The Blockchain Conference DC took place in a packed room at the Marvin Center of George Washington University’s campus in Washington, DC on July 28th.
“How many people here work for the US Government?” the host asked.
Over a dozen people raised their hands.
“How about – are there any regulators in the room?”
Nervous laughter followed. Nobody openly admitted that they were a regulator, but the tension was palpable.
This conference took place less than a week after a series of high-profile government actions in the blockchain space. See here, here and here for some detailed pieces on the increasingly aggressive “safeguards” US legislators are taking on the blockchain platforms.
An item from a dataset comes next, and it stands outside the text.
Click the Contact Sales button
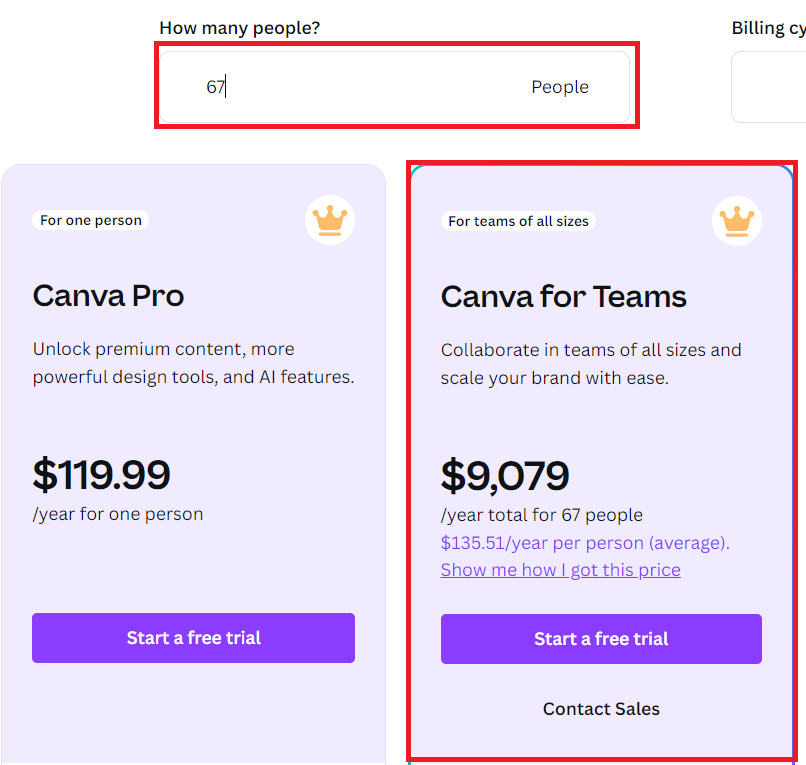This screenshot has height=765, width=806. pyautogui.click(x=601, y=709)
The SEC issued a statement regarding Slock.it’s DAO, claiming that a security is a security even if it is implemented on a blockchain. Although they have not taken punitive action, this statement has already had a chilling effect on a number of DAOs nearing their token sales; for instance, the Harbour DAO has already scuttled its current plan for a collective intelligence investment fund.
Hours after the SEC published its statement, the Financial Crimes Enforcement Network (FinCEN) announced a $110 million fine against the notoriously shady BTC-e exchange, and arrested its founder on charges of money laundering.
Carol Vancleef, an attorney focused on financial tech, told the audience that these were not isolated events: the SEC wanted this high-profile criminal takedown to be out there, just as their own investigation was sending shockwaves through the blockchain community.
The message, her panel surmised, is clear: if your service interacts with US residents, then you should follow US regulations or expect consequences. Currently, crypto-exchanges vary widely in how closely they follow regulated practices like “Know-Your-Customer”, but this may change if these actions continue.
This conference was not all dreadful, though. An administrator from the General Services Administration (the bureau of bureaucracies) was happy to report that their pro-blockchain initiatives within the government were going well. He cited a recent meeting of over 100 directors from different agencies, all coming together to explore how blockchains can change their way of providing services.
When the US government does get behind a blockchain initiative, the impact it will have will be tremendous. Thus, from this conference a glimpse of both immense destruction and creation on the horizon could be seen.
Cutting beyond the hopes and fear of the federal government was Brendan Blumer, the CEO of block.one, the company behind EOS. He offered a vision for Decentralized Autonomous Corporations – synonymous with DAO’s. He told the audience that these entities would flourish once the eco-system was built out a bit more.
His vision of DACs was probably lost on the majority of the conference attendees, whose current salaries prohibit fully grasping just how thoroughly blockchains are going to disrupt their legacy organizations.